[[ DATA EXTRACT open ]]

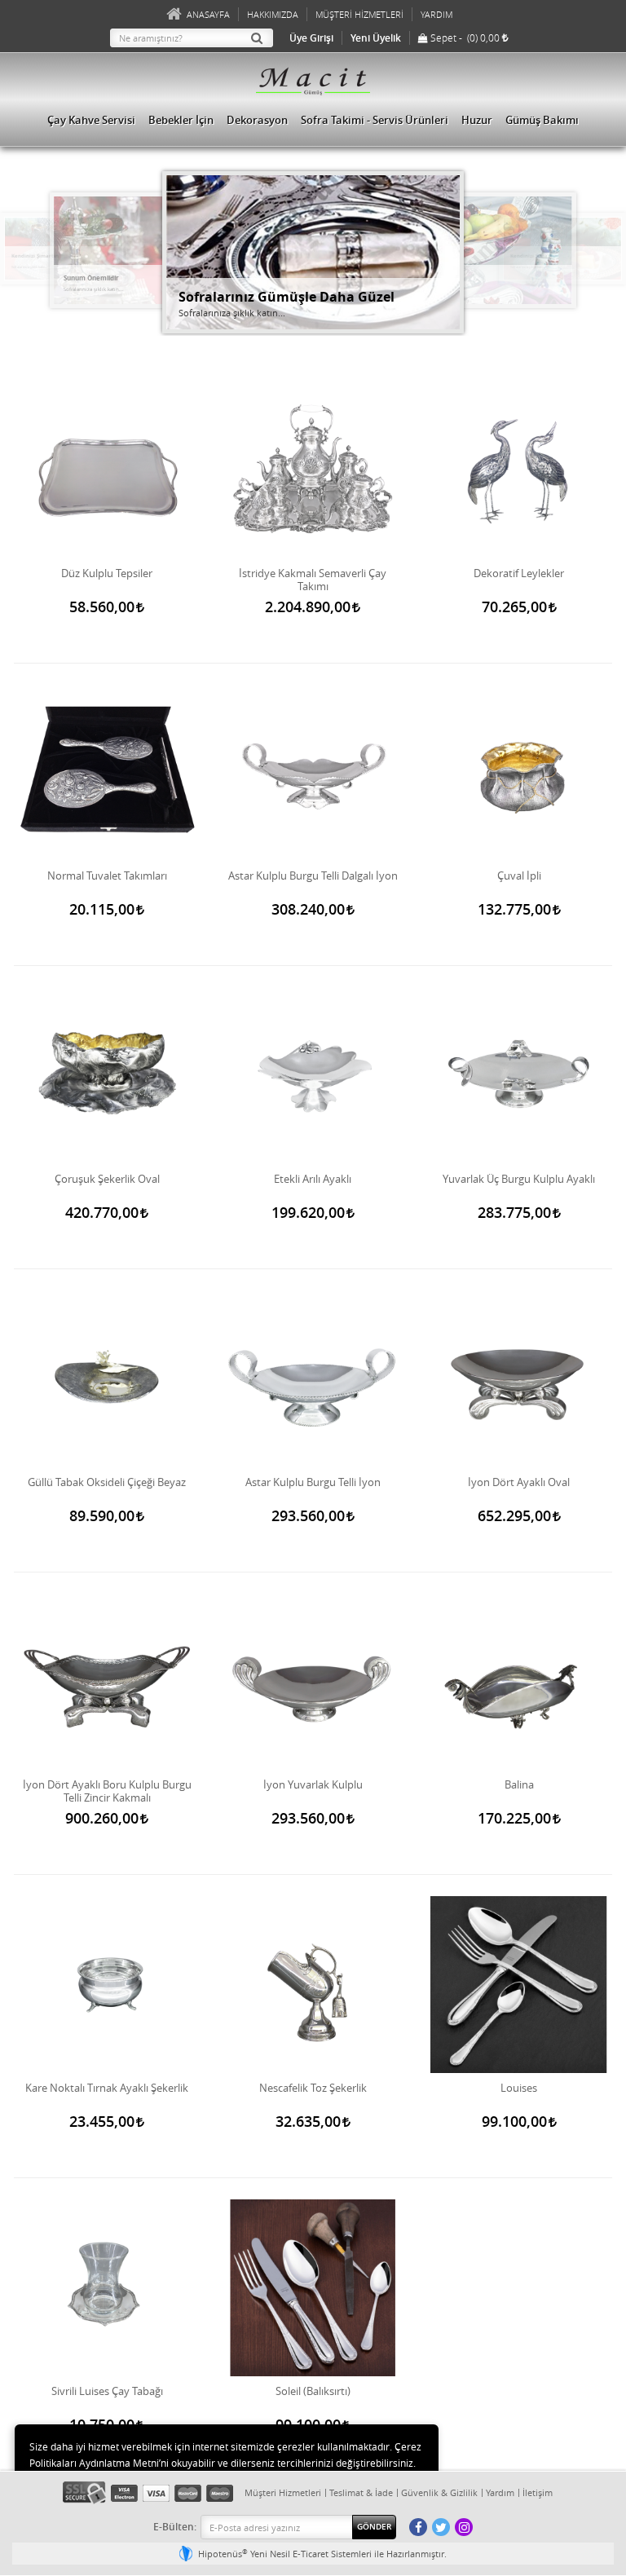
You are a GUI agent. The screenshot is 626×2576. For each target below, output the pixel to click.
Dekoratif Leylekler (519, 573)
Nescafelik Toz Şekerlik (313, 2088)
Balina (519, 1785)
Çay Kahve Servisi (91, 119)
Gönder (374, 2526)
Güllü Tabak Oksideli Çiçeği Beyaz (107, 1482)
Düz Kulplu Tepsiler (106, 573)
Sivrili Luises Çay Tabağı (107, 2391)
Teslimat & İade (361, 2492)
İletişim (537, 2492)
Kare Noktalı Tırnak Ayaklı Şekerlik (106, 2088)
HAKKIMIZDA (272, 14)
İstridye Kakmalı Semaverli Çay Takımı (312, 580)
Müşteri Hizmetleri (283, 2492)
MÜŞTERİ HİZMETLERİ (359, 14)
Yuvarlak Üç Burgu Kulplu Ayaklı (519, 1179)
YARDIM (436, 14)
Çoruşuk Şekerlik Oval (107, 1179)
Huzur (476, 119)
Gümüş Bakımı (542, 119)
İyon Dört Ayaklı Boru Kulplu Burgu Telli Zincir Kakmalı (107, 1791)
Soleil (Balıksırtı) (313, 2391)
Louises (518, 2088)
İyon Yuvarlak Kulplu (313, 1785)
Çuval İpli (519, 876)
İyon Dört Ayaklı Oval (519, 1482)
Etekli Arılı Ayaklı (312, 1179)
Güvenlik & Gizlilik (439, 2492)
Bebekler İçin (181, 119)
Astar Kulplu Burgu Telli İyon (313, 1482)
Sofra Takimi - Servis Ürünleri (374, 119)
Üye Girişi (311, 38)
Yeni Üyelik (375, 38)
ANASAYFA (208, 14)
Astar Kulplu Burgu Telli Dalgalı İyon (313, 876)
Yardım (500, 2492)
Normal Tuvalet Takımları (107, 876)
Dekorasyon (257, 119)
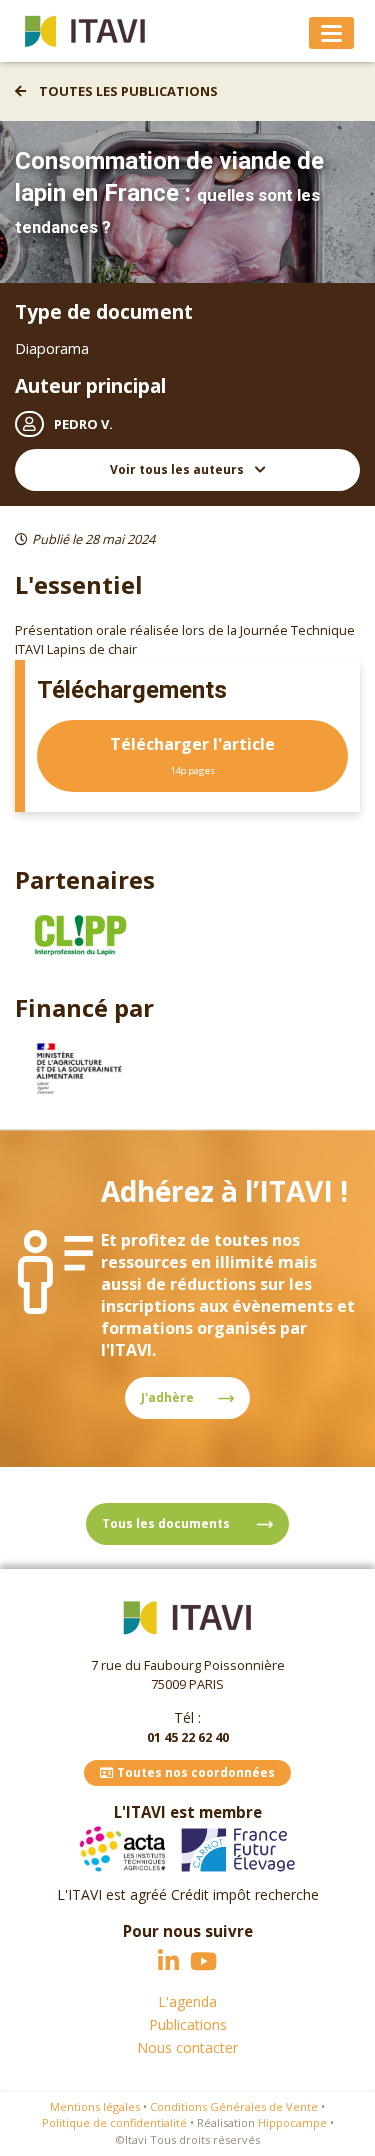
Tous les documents (167, 1523)
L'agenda (187, 2001)
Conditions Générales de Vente (234, 2106)
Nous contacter (187, 2047)
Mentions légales (95, 2106)
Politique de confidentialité (114, 2122)
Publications (188, 2024)
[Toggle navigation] (331, 33)
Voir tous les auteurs (178, 469)
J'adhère (167, 1397)
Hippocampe (292, 2122)
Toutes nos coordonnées (194, 1772)
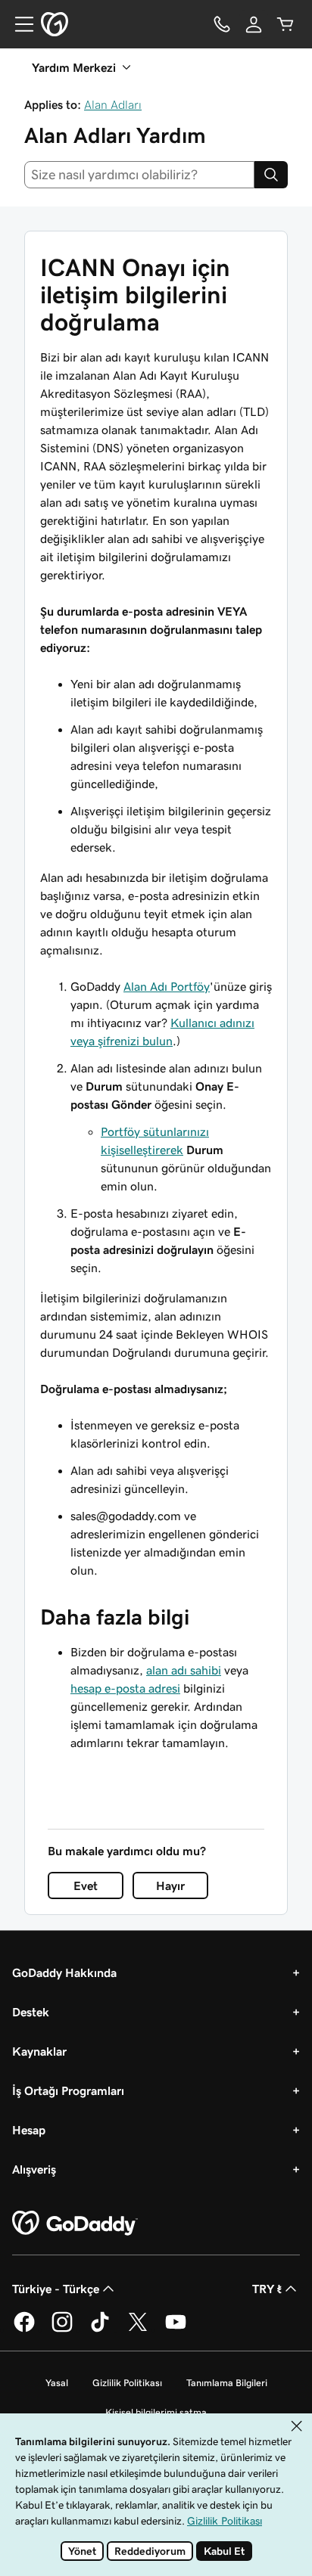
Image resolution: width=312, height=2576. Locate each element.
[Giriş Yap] (253, 24)
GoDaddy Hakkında (64, 1972)
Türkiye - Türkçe (55, 2289)
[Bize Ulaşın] (221, 24)
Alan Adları (113, 104)
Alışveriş (34, 2169)
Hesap (28, 2130)
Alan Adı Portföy (166, 986)
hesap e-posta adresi (125, 1688)
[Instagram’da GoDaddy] (62, 2329)
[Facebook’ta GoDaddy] (24, 2329)
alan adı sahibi (183, 1670)
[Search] (271, 174)
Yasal (56, 2383)
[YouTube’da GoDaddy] (176, 2329)
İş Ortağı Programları (68, 2090)
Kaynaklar (39, 2051)
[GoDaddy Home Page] (75, 2223)
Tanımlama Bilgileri (226, 2383)
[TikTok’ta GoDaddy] (100, 2329)
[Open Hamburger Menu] (18, 24)
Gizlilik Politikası (127, 2383)
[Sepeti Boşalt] (285, 24)
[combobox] (139, 175)
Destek (30, 2012)
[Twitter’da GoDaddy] (138, 2329)
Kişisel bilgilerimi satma (156, 2412)
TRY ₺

[[ DATA EXTRACT closed ]]

- WHAT TO DO: Could you output exactly the lines above, from the line with "Güvenlik & Gizlilik (439, 2492)" up to and including the line with "Conditions Générales de Vente (234, 2106)", and nothing else, skipping the pictures?

- PROBLEM SOLUTION:
Güvenlik & Gizlilik (439, 2492)
Bebekler İçin (181, 119)
Astar Kulplu Burgu Telli İyon (313, 1482)
Sofra Takimi - Servis Ürünleri (374, 119)
Üye Girişi (311, 38)
Yeni Üyelik (375, 38)
ANASAYFA (208, 14)
Astar Kulplu Burgu Telli Dalgalı İyon (313, 876)
Yardım (500, 2492)
Normal Tuvalet Takımları (107, 876)
Dekorasyon (257, 119)
Tous les documents (167, 1523)
L'agenda (187, 2001)
Conditions Générales de Vente (234, 2106)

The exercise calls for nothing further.